Portfolio Visualizer

But that dominance is masking risk factors.

You can think about it this way: Say you have a portfolio that consists of a 50% allocation into one stock. Say it’s Apple  (AAPL) . It’s an established company with an ever-growing market share. Seems pretty stable, right?

But that concentration is out of whack.

Leaning on a Few Big Names

A handful of mega-cap stocks now drive a large share of returns, not just in the S&P 500 but also globally.

Many of those companies are tied to the same economic forces (think AI). For the record, those companies are:

  • Nvidia Corporation (NVDA)
  • Apple Inc. (AAPL)
  • Microsoft Corporation (MSFT)
  • Amazon.com, Inc. (AMZN)
  • Alphabet Inc. (GOOGL)
  • Alphabet Inc. (GOOG)
  • Broadcom Inc. (AVGO)
  • Meta Platforms, Inc. (META)
  • Tesla, Inc. (TSLA)
  • Berkshire Hathaway Inc. (BRK.B)

This image from the JPMorgan Guide to the Markets compares the top-10 S&P components to the rest of the index.

JPMorgan Guide to Markets

What Happens When Markets Shift

Growth-heavy leadership can reverse quickly when conditions change. What worked well in one cycle doesn’t always lead in the next.

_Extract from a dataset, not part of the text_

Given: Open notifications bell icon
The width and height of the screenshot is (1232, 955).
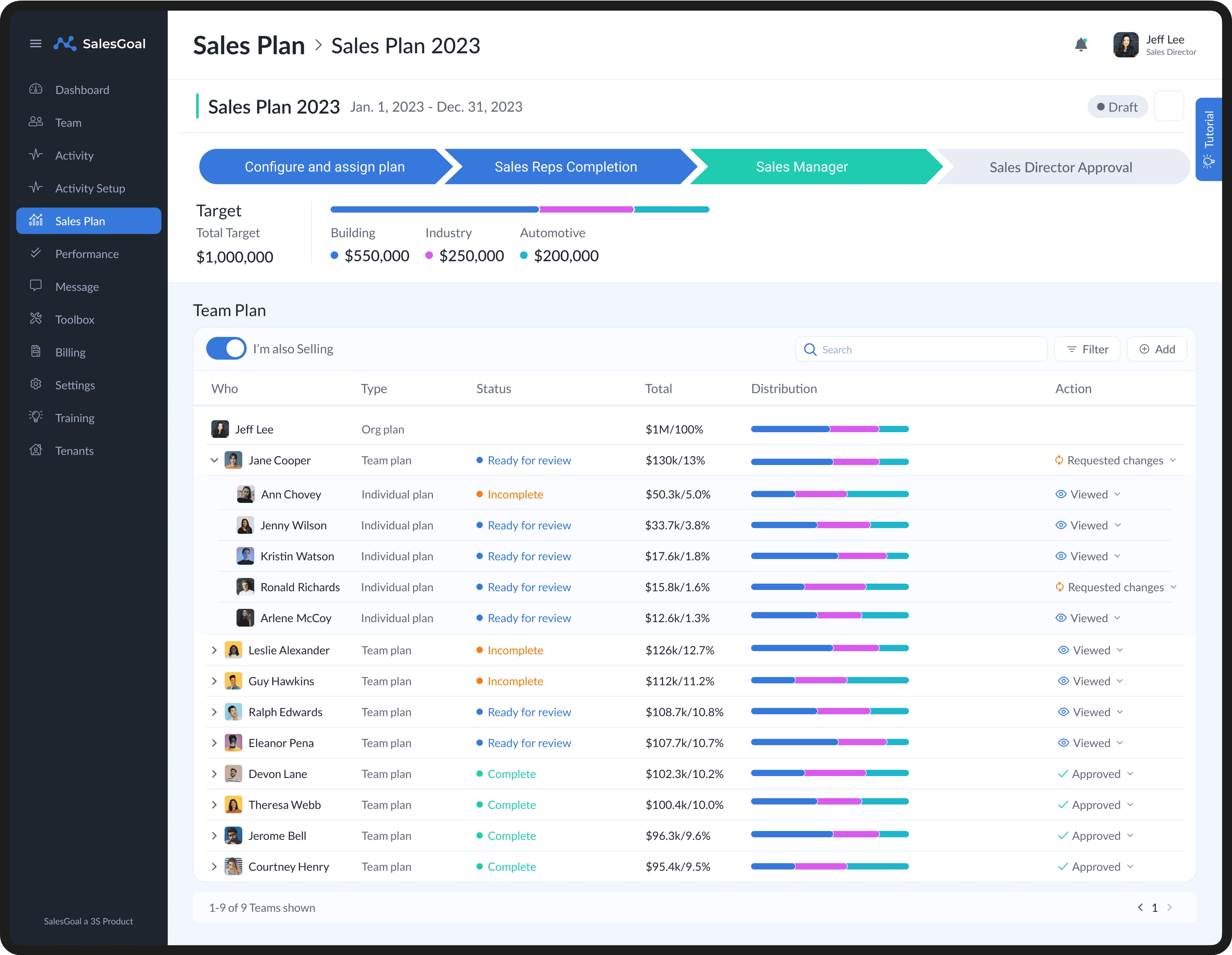Looking at the screenshot, I should point(1080,45).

It seems like a long time ago now, but in the quaint, simpler days of 2022, one of the biggest worries was the broad decline of the S&P 500. Growth sectors like info tech, consumer discretionary and telecommunication services led everything else lower.

Below, the periodic table of investment returns, originally published by the Novel Investor, shows how a heavily-weighted sector can determine the direction of the entire index.

And yes, that kind of overweighting adds specific sector risk.

Novel Investor

Timing Matters

I’ve written before about sequence of returns risk. That happens when withdrawals lock in losses during downturns, reducing recovery potential.

If you’re 30, that stings, and has an effect on your ability to rebound, but it can really have an effect if you’re 70 and need the retirement income next week.

A flat or down market combined with withdrawals quietly erodes portfolios.

I like how the graph below illustrates the dangers of a poor market early in retirement.

DCF Annuities

Two retirees can see very different results: If losses hit early, especially in a down market when you’re making withdrawals, it’s a lot harder to bounce back.

Even with similar average returns, the order in which gains and losses occur can dramatically affect how long a retirement portfolio lasts. Early losses are especially damaging because withdrawals lock in declines, reducing the portfolio’s ability to recover.

A Balanced Approach Smooths the Ride

Adding different equity types, such as various market caps and stocks domiciled in countries outside the U.S., reduces concentration risk.

Also, blending income and growth assets can stabilize withdrawals. This is why savvy investors don’t typically hold just stocks.

Sure, bonds are boring and aren’t the subject of flashy cable TV shows or YouTube channels or “guru” trading memberships, but that income sure comes in handy, especially when stock markets are down.

JPMorgan Guide to Markets

JPMorgan data shows stocks offer higher returns but much bigger swings, especially short term. 

Over longer periods, and with a balanced mix such as (but not limited to) a 60/40 portfolio, outcomes become more consistent. That generally reduces the impact of volatility.

The S&P 500 isn’t the whole market, and its current concentration adds risk.

A diversified approach may not always win short term, but it’s more likely to hold up when you actually need the money.